The Company is proceeding with the previously announced private placement of subscription receipts ("Subscription Receipts") for minimum gross proceeds of $10 million (the "Financing"). As previously announced, the Subscription Receipts will be offered at a price of $0.30 each and will be exchangeable for one Queensland common share and one half of one Queensland common share purchase warrant. The offering will be made on a best efforts basis by Dundee Securities Corporation and Paradigm Capital Inc., acting as co-lead agents, and Mirabaud Securities LLP, GMP Securities L.P. and Cormark Securities Inc. as agents. The Financing is expected to close on or about June 9, 2010.

Amended Letter of Intent

The previously announced letter of intent ("LOI") between the Company and DPM has been amended to extend the deadline for entering into a definitive agreement in respect of the Transaction to June 30, 2010.

Shareholders Meeting

The Company also announces its decision to cancel the previously announced meeting of shareholders and has set new record and meeting dates. The Company will hold its annual and special meeting of shareholders called to consider, among other things, the Transaction on July 13, 2010. The record date for the meeting has been set as June 11, 2010. Shareholders of record at the close of business on the record date will be entitled to vote at the meeting.

About Queensland Minerals Ltd.:  The Company is an exploration company with mineral properties in the State of Queensland, Australia. Since becoming TSXV-listed issuer in March 2007 upon completion of its initial public offering, Queensland has carried out mineral exploration in Queensland, Australia through its two wholly-owned subsidiaries. In late 2008, the Company halted all field activities as a result of its limited financial resources, and the Company's remaining project, has been on care and maintenance since. Subsequently, the Company closed its Australian exploration office and has been engaged in seeking new opportunities and financing for its next phase as a public company. Additional information about the Company is available on the Company's website (www.queenslandminerals.com) and on SEDAR at www.sedar.ca.

This press release contains forward-looking information. In particular, this press release contains statements concerning the prospective Transaction and the debt settlement. Although the Company believes in light of the experience of its officers and directors, current conditions and expected future developments and other factors that have been considered appropriate that the expectations reflected in this forward-looking information are reasonable, undue reliance should not be placed on them because the Company can give no assurance that they will prove to be correct. Forward-looking information is subject to known and unknown risks and uncertainties, and depends on assumptions and other factors, all of which may cause actual results or events to differ materially from those anticipated in such forward-looking information. The terms and conditions of the prospective Transaction may change based on the Company's due diligence on the respective companies and properties, the entering into a binding agreement for the Transaction, regulatory and third party comments, consents and approvals and the parties' ability to satisfy the conditions of the Transaction in the required timeframes. The forward-looking statements contained in this press release are made as of the date hereof and the Company undertakes no obligations to update publicly or revise any forward-looking statements or information, whether as a result of new information, future events or otherwise, unless so required by applicable securities laws.

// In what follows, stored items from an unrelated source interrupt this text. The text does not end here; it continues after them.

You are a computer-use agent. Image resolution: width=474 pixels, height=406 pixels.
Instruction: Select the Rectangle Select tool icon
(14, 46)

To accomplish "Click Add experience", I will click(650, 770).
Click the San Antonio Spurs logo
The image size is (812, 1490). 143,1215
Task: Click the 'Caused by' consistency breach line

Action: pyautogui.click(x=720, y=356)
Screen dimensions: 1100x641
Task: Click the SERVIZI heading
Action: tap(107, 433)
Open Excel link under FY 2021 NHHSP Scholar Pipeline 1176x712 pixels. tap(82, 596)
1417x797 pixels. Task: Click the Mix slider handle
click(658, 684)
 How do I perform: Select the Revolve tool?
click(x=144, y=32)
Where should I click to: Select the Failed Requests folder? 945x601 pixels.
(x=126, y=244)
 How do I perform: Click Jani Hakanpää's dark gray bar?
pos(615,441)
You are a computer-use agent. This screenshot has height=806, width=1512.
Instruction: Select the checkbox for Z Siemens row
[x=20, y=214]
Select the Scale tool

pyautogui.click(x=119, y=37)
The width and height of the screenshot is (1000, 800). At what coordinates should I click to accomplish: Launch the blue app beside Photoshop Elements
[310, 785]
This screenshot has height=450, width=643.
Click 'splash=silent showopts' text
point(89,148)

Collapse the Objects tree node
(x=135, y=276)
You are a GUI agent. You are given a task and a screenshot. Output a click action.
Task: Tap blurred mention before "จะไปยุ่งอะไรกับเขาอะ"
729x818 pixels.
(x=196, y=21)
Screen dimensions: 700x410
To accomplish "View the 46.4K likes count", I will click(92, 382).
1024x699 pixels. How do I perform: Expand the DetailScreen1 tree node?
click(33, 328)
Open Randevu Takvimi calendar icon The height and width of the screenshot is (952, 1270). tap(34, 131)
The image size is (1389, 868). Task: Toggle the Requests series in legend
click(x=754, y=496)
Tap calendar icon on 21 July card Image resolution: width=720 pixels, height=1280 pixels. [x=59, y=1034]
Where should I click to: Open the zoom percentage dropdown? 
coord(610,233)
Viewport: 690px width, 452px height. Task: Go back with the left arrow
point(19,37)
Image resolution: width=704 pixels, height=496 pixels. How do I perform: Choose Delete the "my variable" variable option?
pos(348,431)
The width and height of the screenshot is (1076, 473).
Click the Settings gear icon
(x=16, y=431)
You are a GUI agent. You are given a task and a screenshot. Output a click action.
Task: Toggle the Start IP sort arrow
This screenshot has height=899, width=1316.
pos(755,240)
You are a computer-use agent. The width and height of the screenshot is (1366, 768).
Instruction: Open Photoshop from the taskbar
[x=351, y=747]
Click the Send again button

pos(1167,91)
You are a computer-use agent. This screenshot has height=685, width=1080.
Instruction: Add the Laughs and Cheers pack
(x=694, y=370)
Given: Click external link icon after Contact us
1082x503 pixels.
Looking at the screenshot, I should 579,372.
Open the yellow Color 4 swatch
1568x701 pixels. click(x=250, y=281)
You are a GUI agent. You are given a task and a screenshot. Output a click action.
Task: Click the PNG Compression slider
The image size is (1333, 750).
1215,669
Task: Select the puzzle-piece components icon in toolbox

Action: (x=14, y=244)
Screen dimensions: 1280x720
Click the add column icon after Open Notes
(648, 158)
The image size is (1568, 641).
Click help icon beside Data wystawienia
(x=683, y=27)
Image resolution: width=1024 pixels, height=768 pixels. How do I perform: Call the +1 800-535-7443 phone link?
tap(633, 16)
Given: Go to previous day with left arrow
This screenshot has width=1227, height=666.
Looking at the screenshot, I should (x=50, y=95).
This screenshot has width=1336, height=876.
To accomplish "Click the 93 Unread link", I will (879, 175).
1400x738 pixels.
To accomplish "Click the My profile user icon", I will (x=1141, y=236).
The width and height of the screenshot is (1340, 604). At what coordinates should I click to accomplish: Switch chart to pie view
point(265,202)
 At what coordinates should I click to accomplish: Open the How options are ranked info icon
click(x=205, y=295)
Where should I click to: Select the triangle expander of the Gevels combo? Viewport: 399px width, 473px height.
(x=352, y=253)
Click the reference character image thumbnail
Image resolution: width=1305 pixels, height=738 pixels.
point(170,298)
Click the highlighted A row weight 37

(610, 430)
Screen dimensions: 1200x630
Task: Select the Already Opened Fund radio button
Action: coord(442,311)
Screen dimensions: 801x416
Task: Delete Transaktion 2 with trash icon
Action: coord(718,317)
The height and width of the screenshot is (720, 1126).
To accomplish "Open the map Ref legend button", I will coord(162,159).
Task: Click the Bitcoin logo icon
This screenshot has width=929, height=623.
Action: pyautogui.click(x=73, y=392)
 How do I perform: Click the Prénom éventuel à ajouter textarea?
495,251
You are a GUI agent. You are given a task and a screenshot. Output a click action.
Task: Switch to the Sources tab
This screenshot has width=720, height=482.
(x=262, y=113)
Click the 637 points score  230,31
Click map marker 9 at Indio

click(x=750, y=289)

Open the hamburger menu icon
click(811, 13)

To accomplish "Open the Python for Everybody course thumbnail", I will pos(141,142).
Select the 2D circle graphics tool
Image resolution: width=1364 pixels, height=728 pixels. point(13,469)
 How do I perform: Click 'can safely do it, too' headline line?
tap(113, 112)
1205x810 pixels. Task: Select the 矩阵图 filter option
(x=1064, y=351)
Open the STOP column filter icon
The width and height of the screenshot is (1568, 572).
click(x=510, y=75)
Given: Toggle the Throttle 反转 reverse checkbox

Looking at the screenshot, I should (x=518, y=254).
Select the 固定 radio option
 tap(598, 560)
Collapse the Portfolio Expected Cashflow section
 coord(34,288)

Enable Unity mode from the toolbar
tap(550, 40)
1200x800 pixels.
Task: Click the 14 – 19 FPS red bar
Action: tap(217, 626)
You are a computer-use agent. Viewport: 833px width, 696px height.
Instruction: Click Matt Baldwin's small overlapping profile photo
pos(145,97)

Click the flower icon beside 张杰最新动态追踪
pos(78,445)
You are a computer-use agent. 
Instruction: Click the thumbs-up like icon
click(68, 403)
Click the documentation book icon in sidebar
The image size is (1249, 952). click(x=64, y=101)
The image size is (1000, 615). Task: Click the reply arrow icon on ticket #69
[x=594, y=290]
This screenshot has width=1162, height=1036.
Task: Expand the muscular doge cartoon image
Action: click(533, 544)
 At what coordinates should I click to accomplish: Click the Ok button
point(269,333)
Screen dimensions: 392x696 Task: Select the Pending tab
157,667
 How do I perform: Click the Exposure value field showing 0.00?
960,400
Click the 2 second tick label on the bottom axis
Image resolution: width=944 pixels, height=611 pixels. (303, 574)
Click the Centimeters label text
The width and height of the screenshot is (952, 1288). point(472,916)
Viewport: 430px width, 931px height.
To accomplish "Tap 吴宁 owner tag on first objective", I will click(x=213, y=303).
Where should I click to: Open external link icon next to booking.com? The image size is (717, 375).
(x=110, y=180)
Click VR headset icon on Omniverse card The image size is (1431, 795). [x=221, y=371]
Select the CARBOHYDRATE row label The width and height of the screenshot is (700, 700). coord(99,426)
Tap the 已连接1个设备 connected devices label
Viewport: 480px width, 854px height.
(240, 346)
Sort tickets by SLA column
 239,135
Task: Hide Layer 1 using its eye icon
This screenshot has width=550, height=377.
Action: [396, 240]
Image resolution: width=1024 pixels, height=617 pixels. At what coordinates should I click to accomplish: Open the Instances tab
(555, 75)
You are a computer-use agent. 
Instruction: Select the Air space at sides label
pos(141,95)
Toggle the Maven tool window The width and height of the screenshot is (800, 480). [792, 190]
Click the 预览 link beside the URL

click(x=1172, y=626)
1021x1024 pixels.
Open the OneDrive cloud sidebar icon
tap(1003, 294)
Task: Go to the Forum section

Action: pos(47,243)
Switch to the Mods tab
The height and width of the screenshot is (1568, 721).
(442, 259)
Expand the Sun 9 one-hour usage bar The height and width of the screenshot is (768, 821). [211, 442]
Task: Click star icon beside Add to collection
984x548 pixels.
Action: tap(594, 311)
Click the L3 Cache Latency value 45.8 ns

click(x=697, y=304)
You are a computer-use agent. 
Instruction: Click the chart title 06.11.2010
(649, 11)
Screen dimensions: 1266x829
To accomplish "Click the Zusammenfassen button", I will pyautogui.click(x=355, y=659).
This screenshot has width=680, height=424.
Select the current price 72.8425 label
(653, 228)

Completion of the Transaction is subject to a number of conditions, including but not limited to, TSXV acceptance and shareholder approval in respect of the Transaction. The Transaction cannot close until the required shareholder approval is obtained. There can be no assurance that the Transaction will be completed as proposed or at all.

Investors are cautioned that, except as disclosed in the Company management information circular to be prepared in connection with the Transaction, any information released or received with respect to the Transaction may not be accurate or complete and should not be relied upon. Trading in the securities of the Company should be considered highly speculative.

The TSXV has in no way passed upon the merits of the proposed Transaction and has neither approved nor disapproved the contents of this press release  

Neither the TSXV nor its Regulation Services Provider (as that term is defined in the policies of the TSXV) accepts responsibility for the adequacy or accuracy of this release.